Stewart and co-producer Glen Ballard (No Doubt, Michael Jackson) have painted over Dreams with a glossy sheen that enhances Nicks’ move into today’s market rather than take away from her familiar, gritty personality. The slickest of tracks is probably “For What it’s Worth.” As the guitar plays, the strings are a little too crisp, but the construct is beautifully executed and Nicks gets into that low register that’s hard not to love.
What’s not gone is her Victorian Goth ethos. All through the album, we see her in various dramatic outfits and hats; at times, a horse or an owl accompany her. So when she sings “Moonlight (A Vampire’s Dream), it’s never as weird as maybe it should be. The piano builds into a power ballad as she sings about the doomed connection between a female vampire and a man: If he leaves her / he’ll be losing the chance / to stay alive. The same quality comes through on her reworking of Poe’s poem, “Annabel Lee.” What could have easily been goofy tracks are fascinating narratives. Nicks isn’t just a songwriter, she’s a storyteller — a skill forcefully on display here.
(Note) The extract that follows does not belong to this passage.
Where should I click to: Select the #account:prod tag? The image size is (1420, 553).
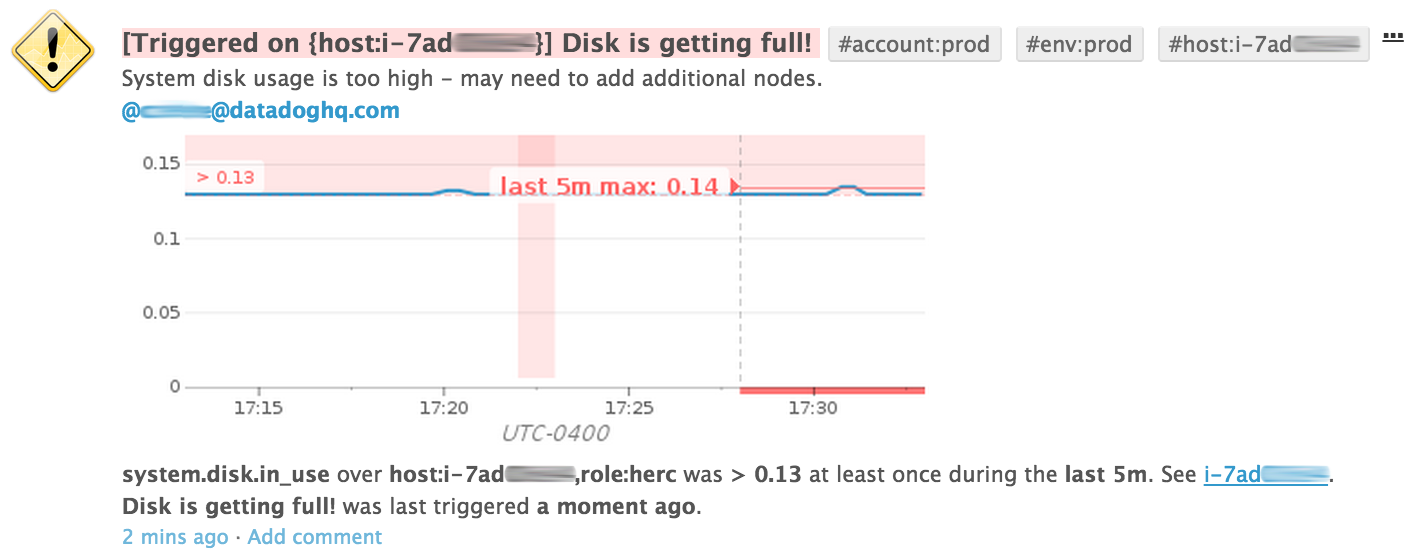tap(914, 44)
Interestingly enough, where Nicks and Stewart collaborate on songwriting is where more of her rocker chick comes out, though matured. The title track and the subsequent “Wide Sargasso Sea” have a stronger pulse, mixed well but letting her jam out just a hair.
They co-wrote the final chapter of the album with a trio of songs. “You May Be the One” goes for a bluesy flair without pretension. Nicks never sounds like she’s trying here, and Stewart plays the guitar with enough restraint to not be Eric Clapton (although nowadays he could pass for his twin). “Italian Summer” is a heavy-handed bump in the collection.
They rebound superbly on the closer, a duet (Stewart sings!). “Cheaper than Free” is without doubt the CD’s sweetest song, one that everyone should give to their significant other. Everyone. You’ll get major points. A bit dreamy, but still with a rock undertone, the song is never in the same league as Nicks’ previous blockbuster duets (“Leather and Lace” and “Stop Draggin’ My Heart Around” with Don Henley and Tom Petty respectively), but the good thing is, Nicks doesn’t have to compete with herself.
What Nicks does here with In Your Dreams isn’t any type of comeback or “don’t forget me” album. Instead, she lets us know that she still has songs inside of her waiting to get out. And they’re some damn fine ones.
This article appeared in the Dallas Voice print edition May 13, 2011.